Abstract:Conversations emerge as the primary media for exchanging ideas and conceptions. From the listener's perspective, identifying various affective qualities, such as sarcasm, humour, and emotions, is paramount for comprehending the true connotation of the emitted utterance. However, one of the major hurdles faced in learning these affect dimensions is the presence of figurative language, viz. irony, metaphor, or sarcasm. We hypothesize that any detection system constituting the exhaustive and explicit presentation of the emitted utterance would improve the overall comprehension of the dialogue. To this end, we explore the task of Sarcasm Explanation in Dialogues, which aims to unfold the hidden irony behind sarcastic utterances. We propose MOSES, a deep neural network, which takes a multimodal (sarcastic) dialogue instance as an input and generates a natural language sentence as its explanation. Subsequently, we leverage the generated explanation for various natural language understanding tasks in a conversational dialogue setup, such as sarcasm detection, humour identification, and emotion recognition.
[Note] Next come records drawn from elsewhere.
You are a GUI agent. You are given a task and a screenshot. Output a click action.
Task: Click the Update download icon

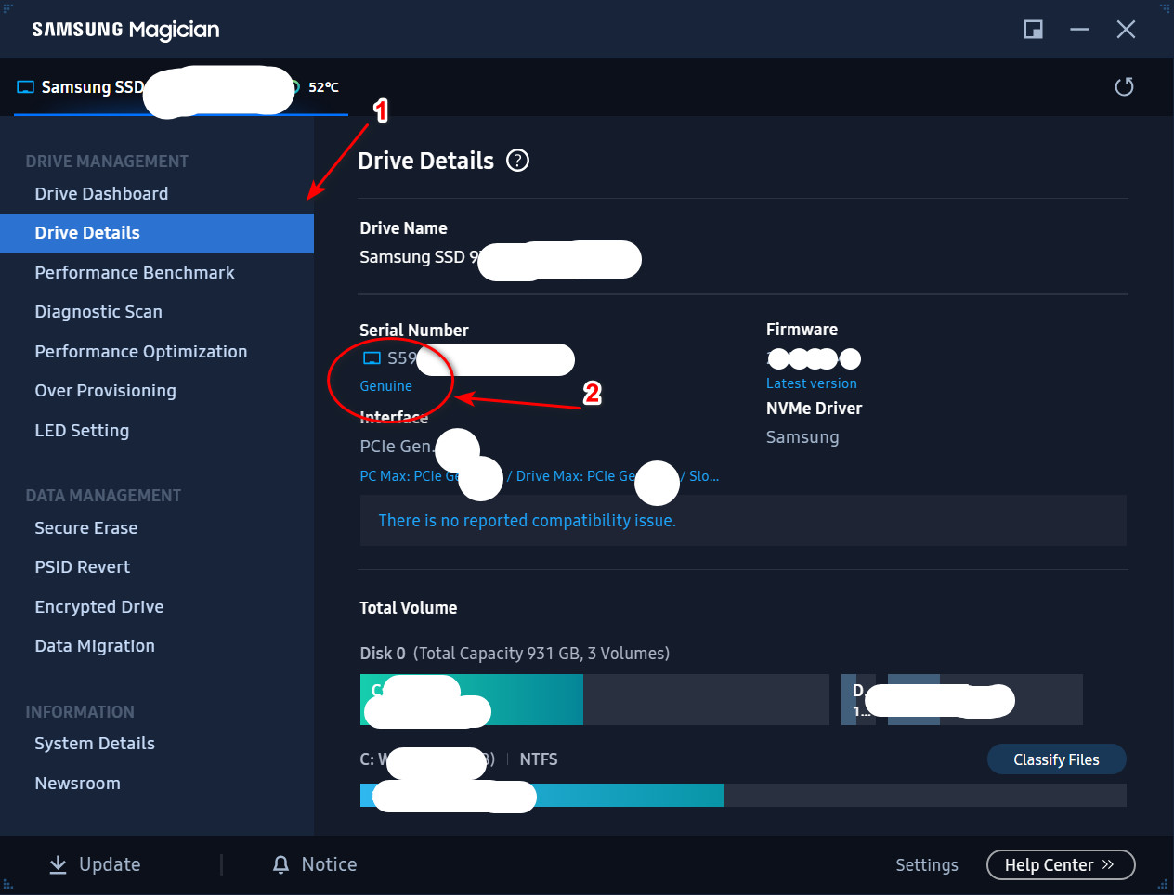point(58,864)
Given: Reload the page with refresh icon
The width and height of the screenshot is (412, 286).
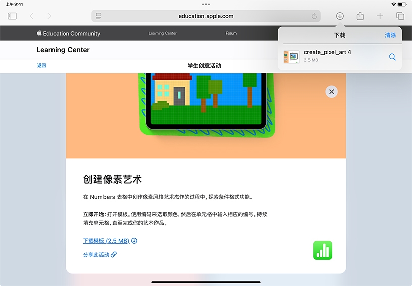Looking at the screenshot, I should (x=314, y=16).
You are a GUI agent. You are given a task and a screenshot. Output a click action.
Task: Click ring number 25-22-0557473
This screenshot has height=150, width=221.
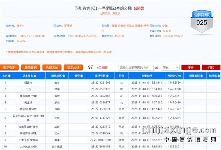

Our evaluation shows that MOSES outperforms the state-of-the-art system for SED by an average of ~2% on different evaluation metrics, such as ROUGE, BLEU, and METEOR. Further, we observe that leveraging the generated explanation advances three downstream tasks for affect classification - an average improvement of ~14% F1-score in the sarcasm detection task and ~2% in the humour identification and emotion recognition task. We also perform extensive analyses to assess the quality of the results.